We, however, want to discuss this now because there may be some upside in equities for the short term. Near-term macro data is improving and may continue at least into Q3 and what China is doing with their currency is very curious.

What we cover:

The Case for Short-Term Upside - Tactical Position

Last year, as China came out of the Covid lockdowns, we were all hopeful that growth and spending would come rip-roaring back for China and the stock market would simply take off. Instead what we got was almost a -12% decline in Mainland Equities and a -14% decline in the Hang Seng Index.

Progressively, we began to see more and more negative macro data coming out of China, and that largely weighed on equities in the absence of monetary or fiscal measures.

We’re starting to see some light, as far as the near-term macro data is concerned. It would seem that many of the data points have hit a cycle low, have bottomed, and are reversing the trend.

We should remember that when the base is low, the comparisons become easier on a year-on-year basis Nevertheless, some of the data is also picking up in the face of global reflation.

Monetary Policy and Currency

As we wrote this morning, there seems to be a controlled depreciation of the currency in China, which makes sense to a large extent given that the country is contending with deflation (one inflation print doesn’t make a trend). It’s likely also to support exports amid trade sanction threats. We also think that they were trying to prevent depreciation because of all the USD-denominated debt.

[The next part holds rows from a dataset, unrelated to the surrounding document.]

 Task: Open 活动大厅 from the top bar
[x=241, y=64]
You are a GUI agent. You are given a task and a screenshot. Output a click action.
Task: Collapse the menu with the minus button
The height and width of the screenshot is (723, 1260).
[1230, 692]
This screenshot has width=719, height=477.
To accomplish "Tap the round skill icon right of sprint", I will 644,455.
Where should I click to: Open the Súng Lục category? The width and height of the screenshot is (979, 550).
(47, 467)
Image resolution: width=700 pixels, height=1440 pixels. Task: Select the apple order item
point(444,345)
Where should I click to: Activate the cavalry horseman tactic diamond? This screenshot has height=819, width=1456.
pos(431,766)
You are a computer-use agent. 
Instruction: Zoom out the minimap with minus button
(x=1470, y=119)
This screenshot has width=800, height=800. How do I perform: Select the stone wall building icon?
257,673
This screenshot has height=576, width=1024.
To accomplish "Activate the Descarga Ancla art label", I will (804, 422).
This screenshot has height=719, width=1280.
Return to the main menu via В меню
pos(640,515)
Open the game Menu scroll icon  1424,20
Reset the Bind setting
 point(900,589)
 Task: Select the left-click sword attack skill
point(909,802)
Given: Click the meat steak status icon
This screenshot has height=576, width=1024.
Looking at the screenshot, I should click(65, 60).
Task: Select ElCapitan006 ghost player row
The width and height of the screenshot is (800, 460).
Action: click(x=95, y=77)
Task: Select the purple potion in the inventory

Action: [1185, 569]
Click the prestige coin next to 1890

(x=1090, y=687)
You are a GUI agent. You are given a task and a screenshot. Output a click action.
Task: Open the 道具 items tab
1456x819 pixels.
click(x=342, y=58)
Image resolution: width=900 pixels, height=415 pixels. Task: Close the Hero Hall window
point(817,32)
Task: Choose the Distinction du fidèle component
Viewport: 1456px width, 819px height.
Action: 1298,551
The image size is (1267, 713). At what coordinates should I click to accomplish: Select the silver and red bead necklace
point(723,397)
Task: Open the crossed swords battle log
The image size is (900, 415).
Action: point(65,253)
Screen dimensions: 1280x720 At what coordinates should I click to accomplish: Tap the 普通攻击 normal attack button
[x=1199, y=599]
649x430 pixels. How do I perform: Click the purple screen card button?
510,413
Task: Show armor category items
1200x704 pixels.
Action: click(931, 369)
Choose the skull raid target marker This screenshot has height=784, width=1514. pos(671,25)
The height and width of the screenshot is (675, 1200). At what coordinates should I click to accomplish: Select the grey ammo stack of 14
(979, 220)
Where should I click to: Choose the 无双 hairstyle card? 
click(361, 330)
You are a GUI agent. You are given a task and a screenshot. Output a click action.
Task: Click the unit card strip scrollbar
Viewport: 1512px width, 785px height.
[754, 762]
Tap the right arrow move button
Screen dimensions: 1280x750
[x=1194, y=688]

Other tailwinds also include a probable cut to banks’ Reserve Ratio Requirement (RRR) and the Loan Prime Rate (LPR). This could foster some improvement in spending in the near term and give equities somewhat of a boost.

Industrial Production and Activity Data

Industrial Production, industrial profits, and activity data are all improving from weaker bases.

PMIs have improved other than the Official manufacturing PMI (Large Caps), which still remains in contractionary territory.


The last CPI print for China came in positive, i.e., they are seeing inflation for the first time since Oct 2023. This was mainly attributed to the Lunar New Year holiday spending - while fresh food prices increased, so did consumer discretionary items. So the explanation makes sense.

The PPI data is still negative but, we are seeing global reflationary forces and rising commodity prices. This will likely lead to some inflation in China at least until July - August when the negative base effects kick in.


Exports are starting to improve as well. Again this is also because of the cycle and base effects.

We’re still early in this cycle and the monetary policy and fiscal stimulus will be key to the sustainability of growth and this cycle. As we will see next, nothing has really changed in the grand scheme of things and that presents a problem when thinking about China for the long term.

Structural Challenges Persist in China

As we progressed through last year, the economic data started to become worse and there was remarkable evidence that the country was just not ready to support the high growth that they had once experienced. Property Developers experienced large-scale defaults, local government debt soared and there was a crisis of confidence among consumers.